Brittle bone drug could halt breast cancer

Cheap drug could halt spread of breast cancer

A drug that is used to treat brittle bones can also stop the spread of breast cancer, say scientists.

The cheap drug, zoledronic acid, was combined with a commonly used chemotherapy drug and scientists found the tumours stopped growing. The cancer also stopped spreading after the treatment had finished.

Researchers now believe that combining the two drugs could be more beneficial at fighting the disease than any previous drug combination.

The brittle bone drug is also much cheaper than the breast cancer wonder drug, Herceptin, at under £1,000 per year of treatment.

As both the chemo drug, doxorubicin and zoledronic acid are already widely used, scientist believe the treatment could be approved to use within two years.

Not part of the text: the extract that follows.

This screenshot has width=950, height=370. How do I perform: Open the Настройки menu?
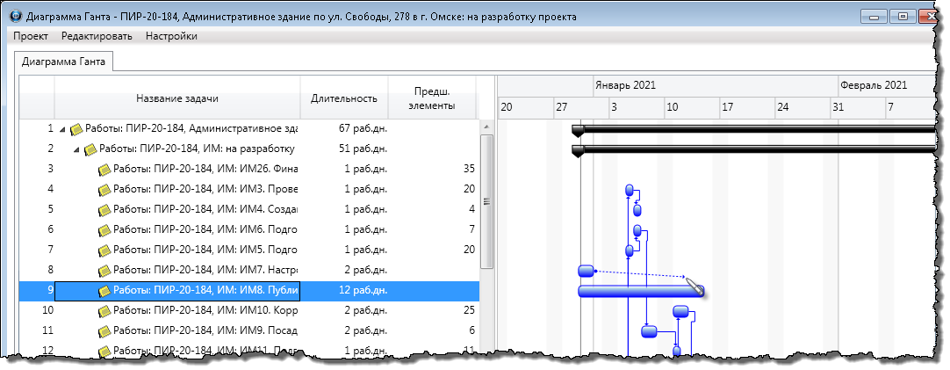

The drug combination is now set to be tested on 3,000 women in the UK and the results will be released in six months.

Lead researcher Professor Robert Coleman said: ‘It would be a very substantial breakthrough. It is a completely new approach to treatment. It is relatively simple. It is not particularly unpleasant and it could also be applied to other cancers.’

However tests of the drug combination have so far only been carried out on mice. Dr Joanna Peak, of Cancer Research UK, said: ‘The benefits of giving zoledronic acid after doxorubicin have only been shown here in mice and now need to be evaluated more fully in people with breast cancer.’